But workers who have been stood down and already submitted applications to access the government’s JobSeeker welfare payment should not withdraw their application even if they are also eligible for the new $1500 JobKeeper payment.

More than 65,000 businesses, which are only eligible if they have lost at least 30 per cent of their turnover, have already registered their intent to apply for the payment on behalf of their employees less than a day after it was announced.

The JobSeeker payment, which incorporates the old Newstart allowance, is $1100 a fortnight with a coronavirus supplement and is paid to those stood down or unemployed.

The government’s new JobKeeper payment is $1500 a fortnight but only those who are employed, whether stood down or not, are eligible.

Assistant Treasurer Michael Sukkar said on the ABC’s Q+A he “wouldn’t encourage anyone to withdraw” their application for JobSeeker even if they are now eligible for JobKeeper.

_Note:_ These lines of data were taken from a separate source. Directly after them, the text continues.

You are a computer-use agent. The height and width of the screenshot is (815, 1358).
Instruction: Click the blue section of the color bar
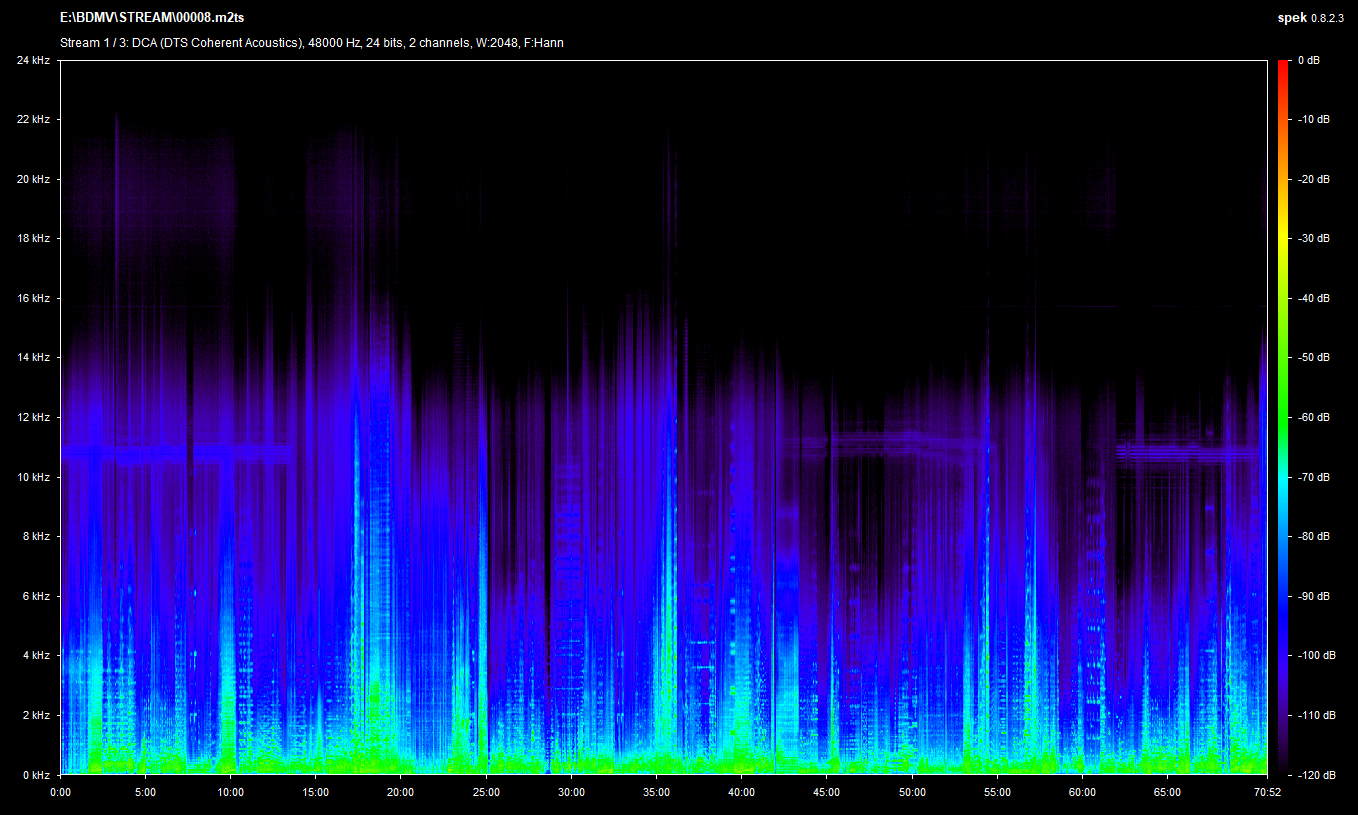(x=1283, y=600)
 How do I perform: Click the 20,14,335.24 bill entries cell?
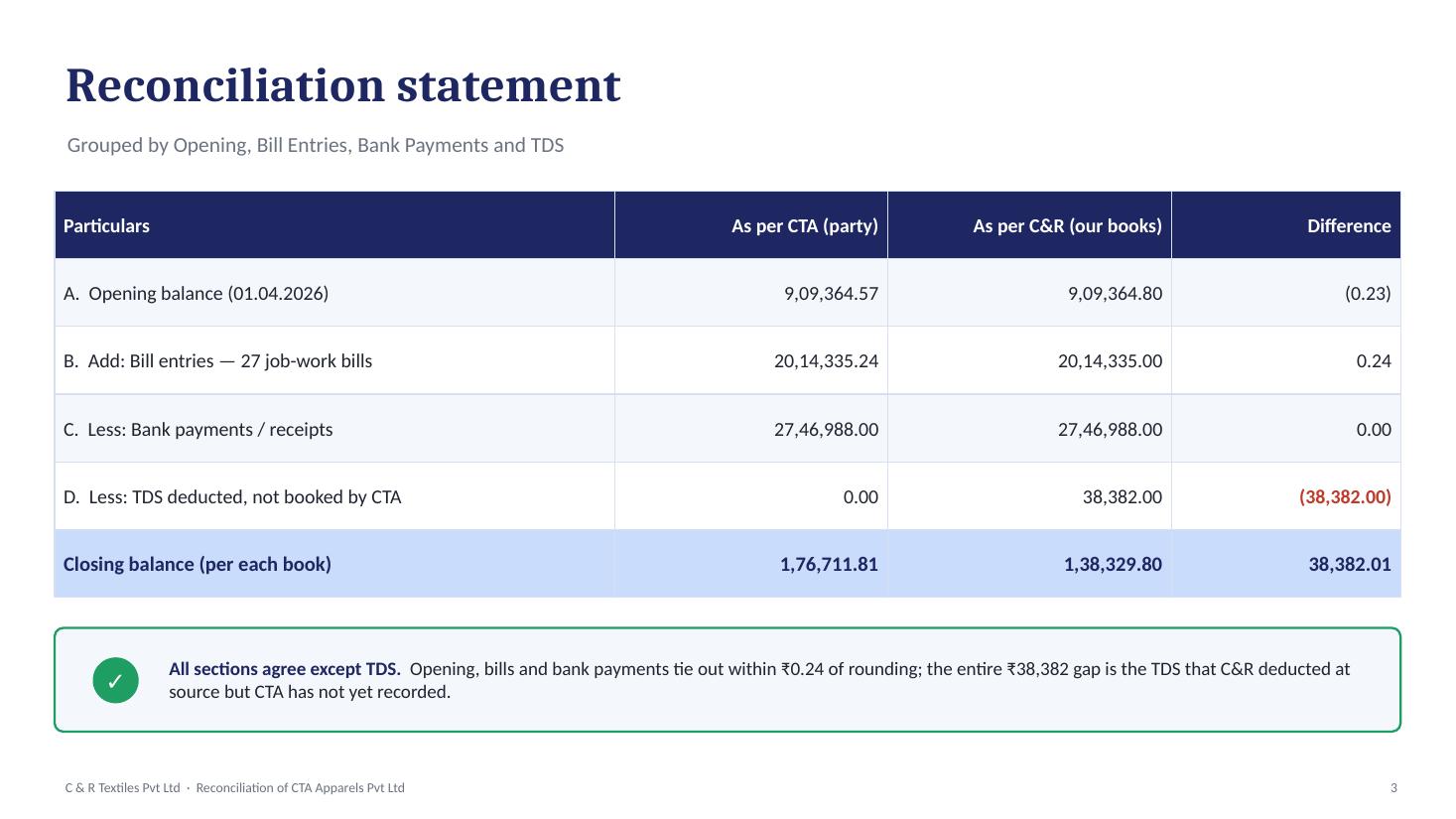point(751,360)
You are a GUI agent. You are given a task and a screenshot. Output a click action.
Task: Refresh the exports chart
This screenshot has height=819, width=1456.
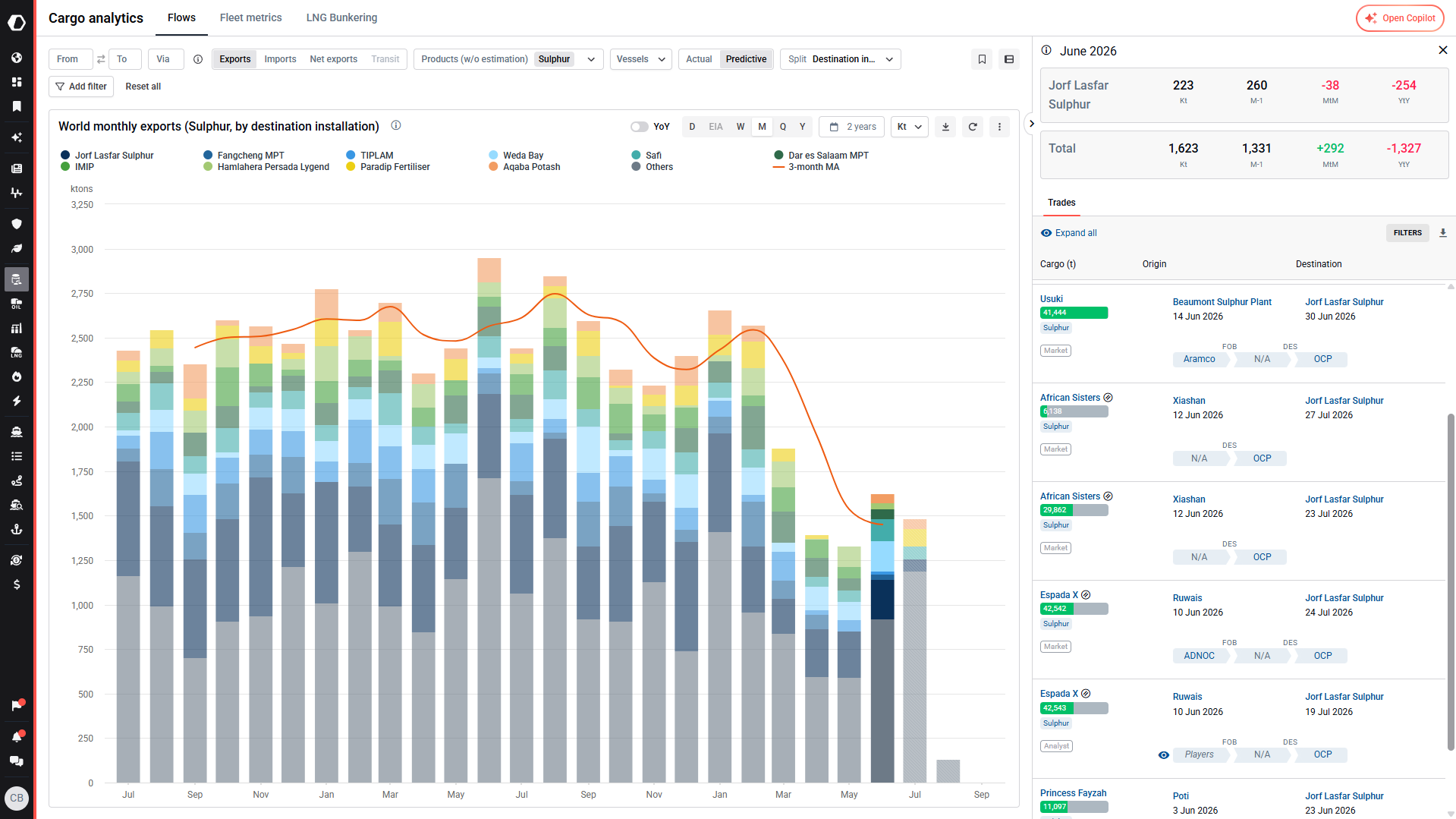click(973, 127)
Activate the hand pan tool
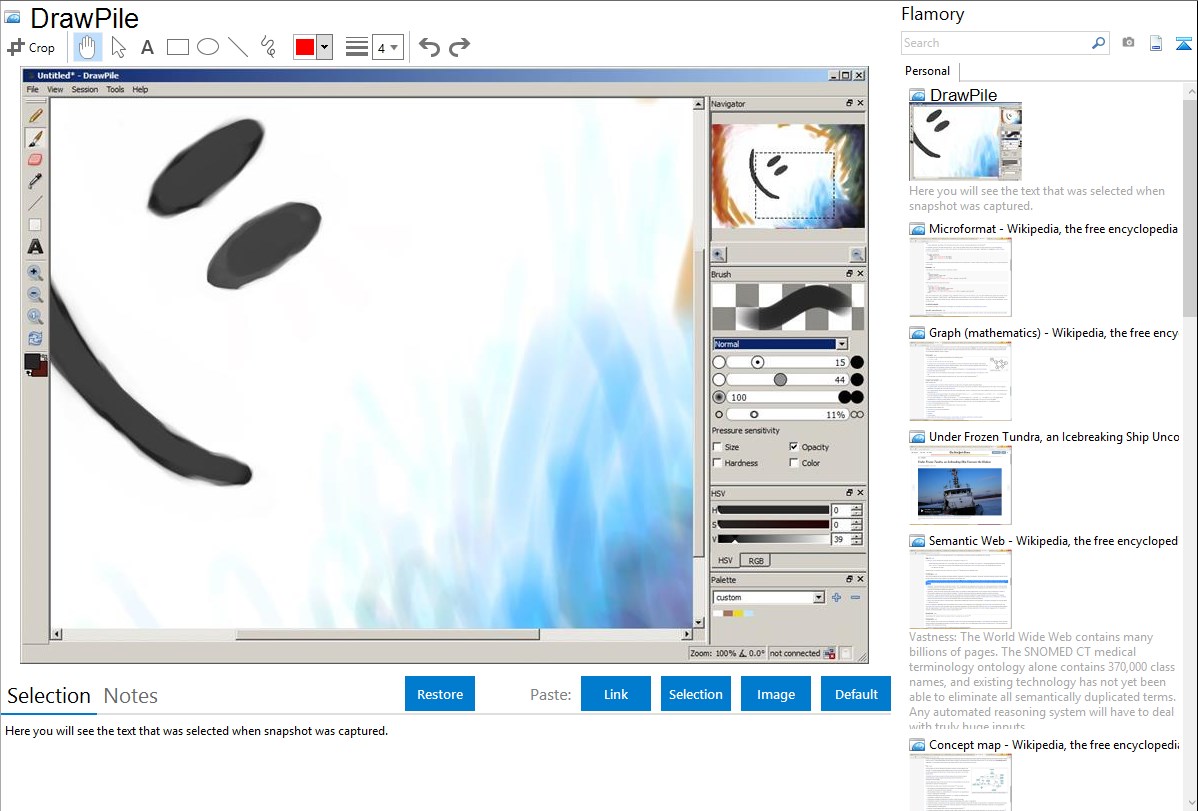1198x811 pixels. click(x=88, y=47)
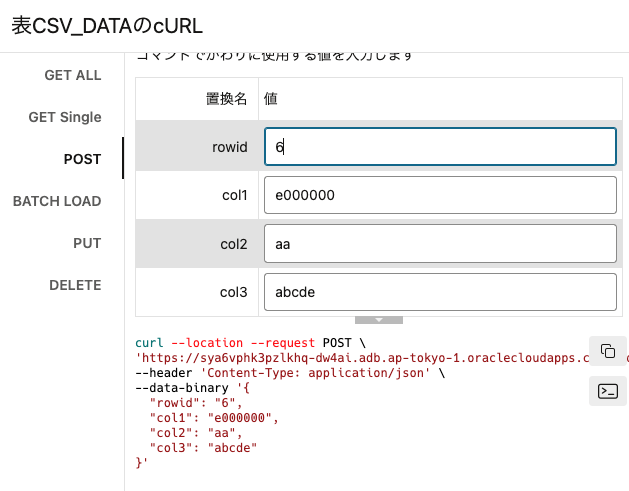Image resolution: width=629 pixels, height=491 pixels.
Task: Click the 値 column header
Action: (270, 98)
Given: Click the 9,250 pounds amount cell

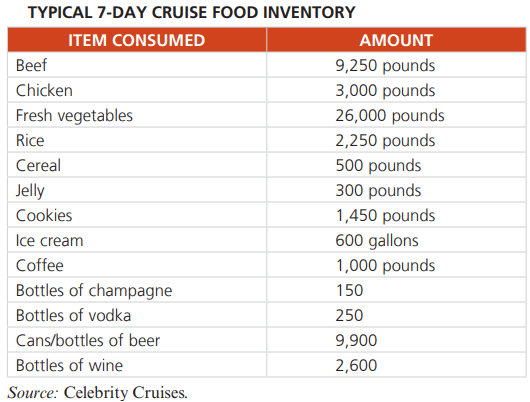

“I wouldn’t encourage anyone to withdraw their application,” Mr Sukkar said, though workers cannot receive both payments.

“The ATO, Services Australia, where there are applications for both [JobSeeker and JobKeeper] will obviously work out administrative arrangements to ensure those individuals get the JobKeeper payment,” he said.

Where someone works for multiple employers, Mr Sukkar said they would have to nominate one as their primary employer. That business would receive the $1500 fortnightly to pass on to the workers.